→ **Records for this exercise**:
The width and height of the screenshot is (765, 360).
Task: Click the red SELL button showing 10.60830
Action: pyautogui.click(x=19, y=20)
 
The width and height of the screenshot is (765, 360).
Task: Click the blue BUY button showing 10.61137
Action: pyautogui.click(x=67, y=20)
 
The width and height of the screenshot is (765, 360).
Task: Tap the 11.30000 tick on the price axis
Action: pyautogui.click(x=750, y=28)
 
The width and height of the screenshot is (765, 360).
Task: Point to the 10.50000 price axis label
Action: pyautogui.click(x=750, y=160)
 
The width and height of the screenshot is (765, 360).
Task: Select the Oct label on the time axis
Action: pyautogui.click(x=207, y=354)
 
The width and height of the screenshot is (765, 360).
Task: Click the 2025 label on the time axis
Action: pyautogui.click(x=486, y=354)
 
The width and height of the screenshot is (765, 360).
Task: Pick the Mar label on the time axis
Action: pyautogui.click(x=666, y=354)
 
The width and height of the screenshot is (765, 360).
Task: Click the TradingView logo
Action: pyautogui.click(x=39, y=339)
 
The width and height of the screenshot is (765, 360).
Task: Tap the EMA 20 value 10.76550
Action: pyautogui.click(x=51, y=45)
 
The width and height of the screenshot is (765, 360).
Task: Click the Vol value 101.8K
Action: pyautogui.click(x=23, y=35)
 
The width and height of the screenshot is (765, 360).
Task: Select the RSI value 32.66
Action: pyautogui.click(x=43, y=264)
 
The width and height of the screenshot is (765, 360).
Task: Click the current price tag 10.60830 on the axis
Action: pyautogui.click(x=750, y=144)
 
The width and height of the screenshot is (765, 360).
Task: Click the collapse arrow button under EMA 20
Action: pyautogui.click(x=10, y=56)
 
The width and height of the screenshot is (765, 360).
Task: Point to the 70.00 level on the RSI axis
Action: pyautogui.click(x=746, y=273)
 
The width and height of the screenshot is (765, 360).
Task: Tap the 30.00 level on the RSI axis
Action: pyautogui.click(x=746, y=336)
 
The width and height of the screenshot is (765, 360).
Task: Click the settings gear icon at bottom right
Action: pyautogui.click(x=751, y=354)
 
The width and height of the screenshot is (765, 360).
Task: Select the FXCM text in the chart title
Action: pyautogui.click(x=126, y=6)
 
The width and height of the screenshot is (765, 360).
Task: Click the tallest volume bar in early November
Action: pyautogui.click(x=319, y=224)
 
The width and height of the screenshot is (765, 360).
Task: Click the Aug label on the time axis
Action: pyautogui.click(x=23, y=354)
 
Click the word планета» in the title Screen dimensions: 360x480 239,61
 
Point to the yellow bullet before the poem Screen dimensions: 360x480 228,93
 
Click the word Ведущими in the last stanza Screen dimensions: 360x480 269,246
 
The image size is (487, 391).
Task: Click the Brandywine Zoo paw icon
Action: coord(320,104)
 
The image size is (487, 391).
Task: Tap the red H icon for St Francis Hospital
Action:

→ **What to do**: Can you reproduce every line from the start of the items up to and including the line containing "Action: pyautogui.click(x=207, y=354)", unchanged?

→ **Expected output**:
The width and height of the screenshot is (765, 360).
Task: Click the red SELL button showing 10.60830
Action: pyautogui.click(x=19, y=20)
 
The width and height of the screenshot is (765, 360).
Task: Click the blue BUY button showing 10.61137
Action: pyautogui.click(x=67, y=20)
 
The width and height of the screenshot is (765, 360).
Task: Tap the 11.30000 tick on the price axis
Action: pyautogui.click(x=750, y=28)
 
The width and height of the screenshot is (765, 360).
Task: Point to the 10.50000 price axis label
Action: pyautogui.click(x=750, y=160)
 
The width and height of the screenshot is (765, 360).
Task: Select the Oct label on the time axis
Action: pyautogui.click(x=207, y=354)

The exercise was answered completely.